Franc: vers l’abandon du taux plancher?
Les perspectives d’un franc à 1,30 face à l’euro en 2014 ôtent la pression à la Banque centrale helvétique. Pourrait-elle se diriger vers un abandon de l’ancrage à la monnaie européenne?
Depuis le début du mois de mai, le cours du franc s’est encore détendu face à l’euro, tombant jusqu’à 1,2651, niveau qu’il n’avait plus atteint depuis mai 2011. Le taux plancher de 1,20, fixé par la Banque nationale suisse (BNS) en septembre 2011, paraît déjà bien loin.
Le 21 mai, Thomas Jordan, président de la BNS, a renforcé la tendance en indiquant que «l’ajustement du cours plancher appartient, au même titre que celui des taux d’intérêt négatifs, au champ des possibilités». La Banque centrale helvétique pourrait-elle modifier la limite du taux plancher, ou se diriger vers un abandon du peg (ancrage à l’euro)? C’est depuis le début de 2013, avec l’accalmie sur le front de la crise des dettes souveraines en zone euro, que la détente du taux franc-euro a commencé, le franc fluctuant entre 1,21 et 1,25, sans plus tester les 1,20.
Pour Alain Broyon, CEO de la banque de négoce de devises Dukascopy Bank, la BNS restera vigilante ces prochains mois. «L’euro n’est pas tant remonté.
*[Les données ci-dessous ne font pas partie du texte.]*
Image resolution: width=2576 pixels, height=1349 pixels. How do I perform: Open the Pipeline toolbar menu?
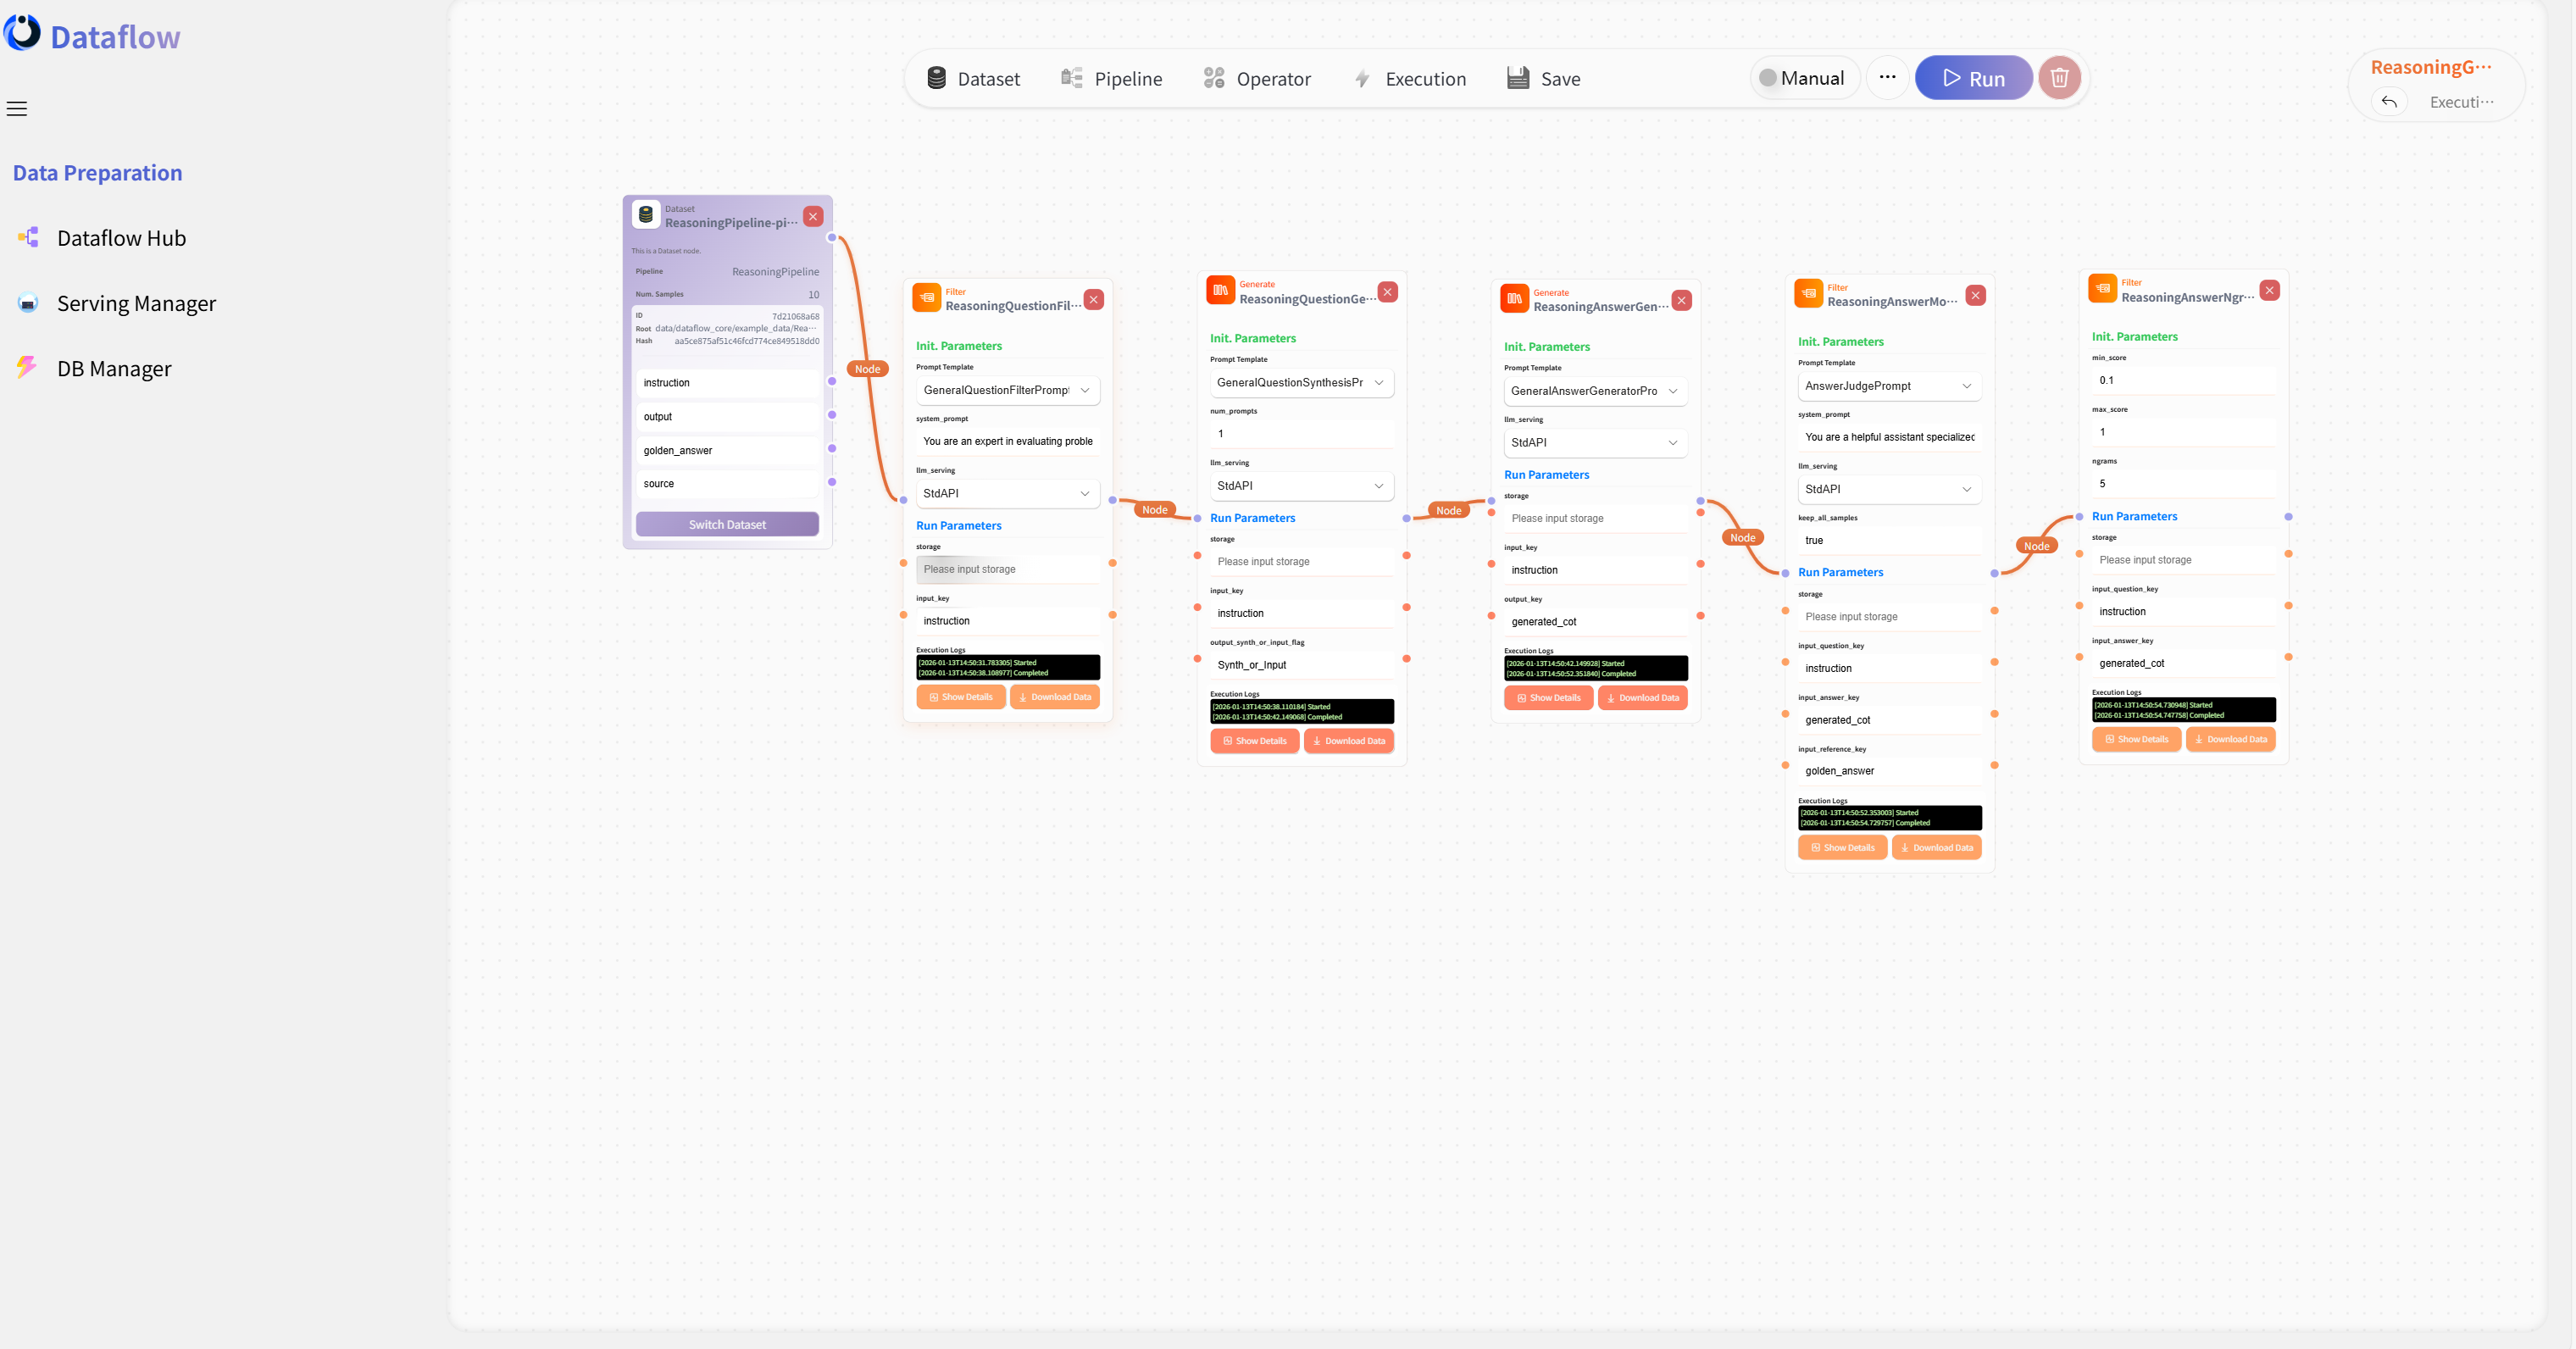[x=1111, y=79]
Il est un peu prématuré de s’attendre à ce que la BNS suspende son taux plancher à 1,20.» Pour le spécialiste de la banque Forex genevoise, «il suffit d’un mouvement de 3 à 4% et on retouche le taux plancher».
Or les marchés des devises ont pour habitude de fluctuer: c’est un marché qui varie de 0,5 à 1% par jour, et un retour du franc à 1,20 se situerait encore dans une marge de fluctuation normale. «Hier, nous étions à 1,26, aujourd’hui nous sommes à 1,2450, et donc nous voyons qu’en vingt-quatre heures le franc a pu fluctuer de plus de 1%.»
En effet, malgré la stabilisation de l’euro, d’autres facteurs peuvent encore avoir un effet haussier sur le franc, qui incitent la BNS à la prudence. Ainsi, les commentaires de Ben Bernanke, gouverneur de la Réserve fédérale américaine, sur une possible réduction de la stimulation monétaire aux Etats-Unis ont poussé les investisseurs à rechercher des actifs refuge comme le franc, d’où sa hausse soudaine le 22 mai, à 1,2450.
La tendance reste toutefois clairement baissière pour le franc. Si bien qu’Alain Broyon estime que la BNS dispose aujourd’hui d’une plus grande marge de manœuvre. «Il est plausible qu’elle ait ralenti ou stoppé ses rachats d’euros, car elle peut se permettre de cesser d’intervenir.» Ce que la BNS ne fera certainement pas, en revanche, «c’est de vendre des euros maintenant, souligne-t-il, même si elle a engrangé beaucoup de bénéfices non réalisés sur ses achats d’euros à 1,20. Des ventes d’euros remettraient la pression sur la monnaie unique, met en garde le patron de Dukascopy Bank.
L’arrivée de 200 à 300 milliards d’euros sur le marché ferait immédiatement remonter le franc en mettant le cours plancher sous pression. Si toutefois le franc devait descendre à 1,30-1,35, le taux plancher sera de facto éliminé et la BNS pourrait peut-être alléger son bilan.»
Le retour des options - -
L’heure est donc au statu quo pour l’institut d’émission monétaire. Car même à 1,25-1,30, il serait trop tôt pour la BNS. En termes de perspectives, le taux plancher pourrait, d’ici à un an, voir confirmer son utilité réduite, si l’on en croit les estimations de Bank of America Merrill Lynch, qui voit le franc suisse à 1,30 d’ici à juin 2014.
Pour l’heure, note Alain Broyon, «on observe que les opérateurs et les entreprises se sont remis à se hedger sur l’euro». C’est là un signal que le marché n’est plus figé sur le taux de 1,20 et que les fluctuations récentes ont rouvert les possibilités d’utiliser des options et des stratégies de volatilité pour tenter de se couvrir contre le risque de change euro-franc. «Les banques sont de nouveau actives dans le conseil aux sociétés d’import-export, qui reviennent aux stratégies de couverture sur le franc suisse, en raison des mouvements accrus sur cette paire», observe Alain Broyon.